Since the first High-Bandwidth Memory (HBM) stacks were introduced in 2013, these stacked memory chiplets have carved out a new, high-performance niche for DRAM in the memory hierarchy. The first products to incorporate HBM started to appear in 2015. You will now find HBM stacks in high-end CPUs, GPUs, and FPGAs, where performance matters more than cost to the end customer. Although HBM is not as fast as SRAM, it is faster than bulk DDR memory, and it’s getting even faster. Micron has just announced what the company is calling a “second-generation” (Gen 2) HBM3 DRAM that adheres to the semiconductor industry’s “bigger, better, faster” mantra. Because it integrates higher-density DRAM die, Micron’s HBM3 Gen 2 can be 50 percent bigger (higher capacity) than existing HBM3 DRAM available from other memory vendors, with 2.5x better performance/power ratings and 50 percent faster speed (1.2Tbytes/second). That’s the DRAM industry’s equivalent of a trifecta.

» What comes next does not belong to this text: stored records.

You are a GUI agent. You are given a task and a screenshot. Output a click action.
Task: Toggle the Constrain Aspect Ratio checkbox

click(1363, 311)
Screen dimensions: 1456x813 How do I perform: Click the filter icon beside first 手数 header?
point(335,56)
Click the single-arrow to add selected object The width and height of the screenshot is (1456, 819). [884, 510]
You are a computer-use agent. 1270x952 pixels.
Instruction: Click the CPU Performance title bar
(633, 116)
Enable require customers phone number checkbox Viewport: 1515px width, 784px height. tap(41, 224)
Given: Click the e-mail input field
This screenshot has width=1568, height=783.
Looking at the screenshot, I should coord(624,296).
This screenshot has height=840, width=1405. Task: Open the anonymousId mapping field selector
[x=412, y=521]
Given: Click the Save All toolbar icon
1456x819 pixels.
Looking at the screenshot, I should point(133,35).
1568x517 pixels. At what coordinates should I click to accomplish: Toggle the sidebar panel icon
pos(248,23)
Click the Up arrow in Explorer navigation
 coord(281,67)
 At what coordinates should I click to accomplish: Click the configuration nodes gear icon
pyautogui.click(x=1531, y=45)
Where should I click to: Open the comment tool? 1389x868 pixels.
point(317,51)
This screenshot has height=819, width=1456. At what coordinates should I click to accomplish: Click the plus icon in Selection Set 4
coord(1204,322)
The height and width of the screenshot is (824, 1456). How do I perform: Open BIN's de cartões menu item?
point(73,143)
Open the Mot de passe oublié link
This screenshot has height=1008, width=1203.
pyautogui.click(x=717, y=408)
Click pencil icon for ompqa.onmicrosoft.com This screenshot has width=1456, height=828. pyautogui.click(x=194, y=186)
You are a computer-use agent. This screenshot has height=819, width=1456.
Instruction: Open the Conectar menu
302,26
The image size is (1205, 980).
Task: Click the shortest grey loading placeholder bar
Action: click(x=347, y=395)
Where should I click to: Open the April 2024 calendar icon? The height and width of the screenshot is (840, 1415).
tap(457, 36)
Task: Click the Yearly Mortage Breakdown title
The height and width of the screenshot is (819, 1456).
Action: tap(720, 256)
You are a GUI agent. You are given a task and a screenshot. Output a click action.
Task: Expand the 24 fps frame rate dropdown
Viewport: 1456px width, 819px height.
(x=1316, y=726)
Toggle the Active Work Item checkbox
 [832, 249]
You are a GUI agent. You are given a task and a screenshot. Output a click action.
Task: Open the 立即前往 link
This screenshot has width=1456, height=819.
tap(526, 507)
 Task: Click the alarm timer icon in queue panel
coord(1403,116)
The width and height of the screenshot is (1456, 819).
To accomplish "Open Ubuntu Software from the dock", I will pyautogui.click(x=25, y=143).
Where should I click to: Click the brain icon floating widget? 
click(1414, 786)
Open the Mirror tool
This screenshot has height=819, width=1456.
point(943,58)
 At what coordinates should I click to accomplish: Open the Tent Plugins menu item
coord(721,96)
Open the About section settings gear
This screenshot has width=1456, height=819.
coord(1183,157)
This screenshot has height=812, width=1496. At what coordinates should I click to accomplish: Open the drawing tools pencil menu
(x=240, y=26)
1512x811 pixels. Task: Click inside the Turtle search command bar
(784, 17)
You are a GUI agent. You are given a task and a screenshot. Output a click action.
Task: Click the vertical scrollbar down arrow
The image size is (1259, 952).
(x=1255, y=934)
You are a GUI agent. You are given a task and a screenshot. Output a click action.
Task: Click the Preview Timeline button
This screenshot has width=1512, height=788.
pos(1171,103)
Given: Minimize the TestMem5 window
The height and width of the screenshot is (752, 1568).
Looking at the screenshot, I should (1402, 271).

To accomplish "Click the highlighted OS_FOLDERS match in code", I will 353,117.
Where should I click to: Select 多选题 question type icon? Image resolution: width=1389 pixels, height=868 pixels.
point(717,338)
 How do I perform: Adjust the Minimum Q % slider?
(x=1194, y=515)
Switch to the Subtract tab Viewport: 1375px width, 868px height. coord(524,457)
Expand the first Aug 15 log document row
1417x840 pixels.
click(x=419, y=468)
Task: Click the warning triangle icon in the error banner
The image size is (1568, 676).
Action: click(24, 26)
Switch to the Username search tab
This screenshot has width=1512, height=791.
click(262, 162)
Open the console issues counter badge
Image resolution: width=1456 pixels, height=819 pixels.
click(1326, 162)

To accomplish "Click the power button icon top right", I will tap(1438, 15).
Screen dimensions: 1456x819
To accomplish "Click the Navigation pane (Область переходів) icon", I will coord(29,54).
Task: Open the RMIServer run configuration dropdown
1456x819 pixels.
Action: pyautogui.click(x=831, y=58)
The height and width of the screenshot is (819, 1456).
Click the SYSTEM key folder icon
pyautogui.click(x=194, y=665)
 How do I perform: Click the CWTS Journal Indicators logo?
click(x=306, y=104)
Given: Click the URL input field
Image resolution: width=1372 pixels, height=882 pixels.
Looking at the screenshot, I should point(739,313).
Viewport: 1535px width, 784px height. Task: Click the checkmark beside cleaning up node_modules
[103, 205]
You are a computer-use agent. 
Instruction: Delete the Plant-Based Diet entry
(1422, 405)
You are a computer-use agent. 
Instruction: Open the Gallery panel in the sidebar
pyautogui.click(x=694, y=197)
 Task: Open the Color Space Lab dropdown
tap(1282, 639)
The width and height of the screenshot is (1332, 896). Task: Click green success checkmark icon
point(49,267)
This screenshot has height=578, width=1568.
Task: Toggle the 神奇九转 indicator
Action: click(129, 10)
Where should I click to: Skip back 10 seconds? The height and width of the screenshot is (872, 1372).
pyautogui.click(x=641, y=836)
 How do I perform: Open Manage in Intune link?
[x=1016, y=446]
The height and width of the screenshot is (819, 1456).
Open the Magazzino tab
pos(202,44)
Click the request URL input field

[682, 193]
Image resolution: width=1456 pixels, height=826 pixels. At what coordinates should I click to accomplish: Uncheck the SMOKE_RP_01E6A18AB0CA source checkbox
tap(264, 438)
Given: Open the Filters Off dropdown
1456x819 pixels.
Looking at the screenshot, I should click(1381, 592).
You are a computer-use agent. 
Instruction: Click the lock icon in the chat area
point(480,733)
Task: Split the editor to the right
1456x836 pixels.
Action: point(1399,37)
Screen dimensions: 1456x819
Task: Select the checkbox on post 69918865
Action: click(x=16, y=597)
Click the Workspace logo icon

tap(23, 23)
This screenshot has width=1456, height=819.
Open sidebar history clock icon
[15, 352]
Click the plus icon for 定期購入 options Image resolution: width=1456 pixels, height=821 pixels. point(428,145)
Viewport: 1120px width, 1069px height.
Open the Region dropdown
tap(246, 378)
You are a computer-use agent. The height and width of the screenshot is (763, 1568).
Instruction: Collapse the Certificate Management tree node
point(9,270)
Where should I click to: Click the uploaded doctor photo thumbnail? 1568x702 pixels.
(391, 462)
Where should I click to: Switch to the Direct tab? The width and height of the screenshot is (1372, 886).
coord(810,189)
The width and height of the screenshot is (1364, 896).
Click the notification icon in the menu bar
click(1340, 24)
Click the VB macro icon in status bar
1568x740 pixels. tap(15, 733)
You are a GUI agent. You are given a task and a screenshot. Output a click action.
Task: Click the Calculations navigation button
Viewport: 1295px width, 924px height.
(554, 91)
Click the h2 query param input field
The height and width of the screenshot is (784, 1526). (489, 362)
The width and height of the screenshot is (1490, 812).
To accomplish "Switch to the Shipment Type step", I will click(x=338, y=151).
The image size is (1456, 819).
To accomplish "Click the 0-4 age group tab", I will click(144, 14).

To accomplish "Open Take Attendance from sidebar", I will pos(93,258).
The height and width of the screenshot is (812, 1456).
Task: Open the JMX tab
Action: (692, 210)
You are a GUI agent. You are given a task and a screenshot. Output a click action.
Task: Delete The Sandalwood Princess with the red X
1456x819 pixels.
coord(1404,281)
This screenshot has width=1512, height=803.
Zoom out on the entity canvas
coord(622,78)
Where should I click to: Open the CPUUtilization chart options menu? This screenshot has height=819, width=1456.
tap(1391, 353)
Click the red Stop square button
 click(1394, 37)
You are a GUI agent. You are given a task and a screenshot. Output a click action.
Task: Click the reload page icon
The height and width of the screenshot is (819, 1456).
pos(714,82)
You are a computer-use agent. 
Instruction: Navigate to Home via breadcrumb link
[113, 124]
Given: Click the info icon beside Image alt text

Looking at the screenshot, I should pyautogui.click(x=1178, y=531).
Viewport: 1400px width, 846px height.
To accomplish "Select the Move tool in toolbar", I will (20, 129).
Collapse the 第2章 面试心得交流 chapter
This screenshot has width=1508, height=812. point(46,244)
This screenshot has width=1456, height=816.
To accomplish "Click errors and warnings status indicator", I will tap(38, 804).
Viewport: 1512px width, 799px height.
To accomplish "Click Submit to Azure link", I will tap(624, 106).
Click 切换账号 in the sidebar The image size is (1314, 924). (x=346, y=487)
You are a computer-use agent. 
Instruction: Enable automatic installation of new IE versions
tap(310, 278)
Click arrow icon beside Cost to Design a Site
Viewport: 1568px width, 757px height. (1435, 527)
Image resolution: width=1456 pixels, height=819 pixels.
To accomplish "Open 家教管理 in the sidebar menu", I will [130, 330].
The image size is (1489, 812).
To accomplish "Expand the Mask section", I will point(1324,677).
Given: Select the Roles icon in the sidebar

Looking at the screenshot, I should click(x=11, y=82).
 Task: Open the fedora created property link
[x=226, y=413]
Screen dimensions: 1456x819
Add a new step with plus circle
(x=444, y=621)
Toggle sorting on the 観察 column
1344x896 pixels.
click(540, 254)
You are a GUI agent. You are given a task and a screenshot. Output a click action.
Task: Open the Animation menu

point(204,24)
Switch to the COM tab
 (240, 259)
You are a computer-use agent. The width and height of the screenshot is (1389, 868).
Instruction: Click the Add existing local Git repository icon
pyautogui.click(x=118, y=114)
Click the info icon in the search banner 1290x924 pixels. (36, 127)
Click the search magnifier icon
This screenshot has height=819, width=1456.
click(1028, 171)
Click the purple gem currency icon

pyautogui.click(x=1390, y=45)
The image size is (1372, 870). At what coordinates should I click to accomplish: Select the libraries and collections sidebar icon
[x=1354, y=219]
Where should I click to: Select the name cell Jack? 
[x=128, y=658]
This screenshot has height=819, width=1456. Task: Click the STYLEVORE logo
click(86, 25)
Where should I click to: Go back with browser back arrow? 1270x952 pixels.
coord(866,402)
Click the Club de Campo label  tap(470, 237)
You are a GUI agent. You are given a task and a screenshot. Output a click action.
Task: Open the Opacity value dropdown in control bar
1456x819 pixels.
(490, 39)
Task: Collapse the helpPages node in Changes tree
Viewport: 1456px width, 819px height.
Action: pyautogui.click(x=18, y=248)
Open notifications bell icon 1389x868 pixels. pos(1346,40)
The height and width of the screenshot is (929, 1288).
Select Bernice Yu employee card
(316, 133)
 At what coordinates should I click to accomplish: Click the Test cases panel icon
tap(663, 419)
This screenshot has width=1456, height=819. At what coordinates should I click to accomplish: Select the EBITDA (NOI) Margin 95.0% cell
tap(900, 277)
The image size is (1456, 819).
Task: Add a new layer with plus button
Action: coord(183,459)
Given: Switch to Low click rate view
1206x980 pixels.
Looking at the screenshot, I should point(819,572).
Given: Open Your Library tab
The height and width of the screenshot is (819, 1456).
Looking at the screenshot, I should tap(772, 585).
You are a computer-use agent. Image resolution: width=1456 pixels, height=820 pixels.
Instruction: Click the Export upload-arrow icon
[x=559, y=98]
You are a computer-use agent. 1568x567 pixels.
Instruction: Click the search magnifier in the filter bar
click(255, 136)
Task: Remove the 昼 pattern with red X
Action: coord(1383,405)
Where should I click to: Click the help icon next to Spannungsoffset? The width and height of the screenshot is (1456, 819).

HBM is akin to a chiplet skyscraper. Each HBM stack consists of a logic die, which contains a system interface and DRAM control, with multiple DRAM die stacked on top of the logic die. The entire stack is designed to be incorporated into an IC package along with larger semiconductor die and other, smaller chiplets. You’ll find earlier HBM generations incorporated into server CPUs from AMD and Intel, FPGAs from AMD and Intel, and GPUs from AMD, Intel, and Nvidia. The most recent announcement of a GPU containing HBM is AMD’s MI300X GPU, announced by the company’s CEO Lisa Su in June. (See “AMD Hops On The Generative AI Bandwagon With Instinct MI300X.”) Intel previously announced HBM use in the company’s Data Center GPU Max Series, the data center GPU formerly known as Ponte Vecchio. Nvidia’s H100 Hopper GPU also incorporates HBM memory stacks.
Micron has now entered the HBM3 race with what the company is calling a “second-generation” HBM3 design, because Micron’s version of an HBM3 stack is arriving about a year after competitive products, but is based on a faster, denser, more advanced semiconductor process node. The DRAM die in this Micron HBM3 stack is being fabricated with the company’s 1β process technology, which the company announced last year. During that announcement, the company claimed that the 1β process increased DRAM bit density by 35 percent and decreased power consumption by 15 percent, when compared to the company’s 1α node. At the time, Micron announced plans to use its 1β process node for manufacturing DDR5 and LPDDR5 DRAM. The company has now stated that they will use the same process node for manufacturing DRAM die for its HBM3 stacks.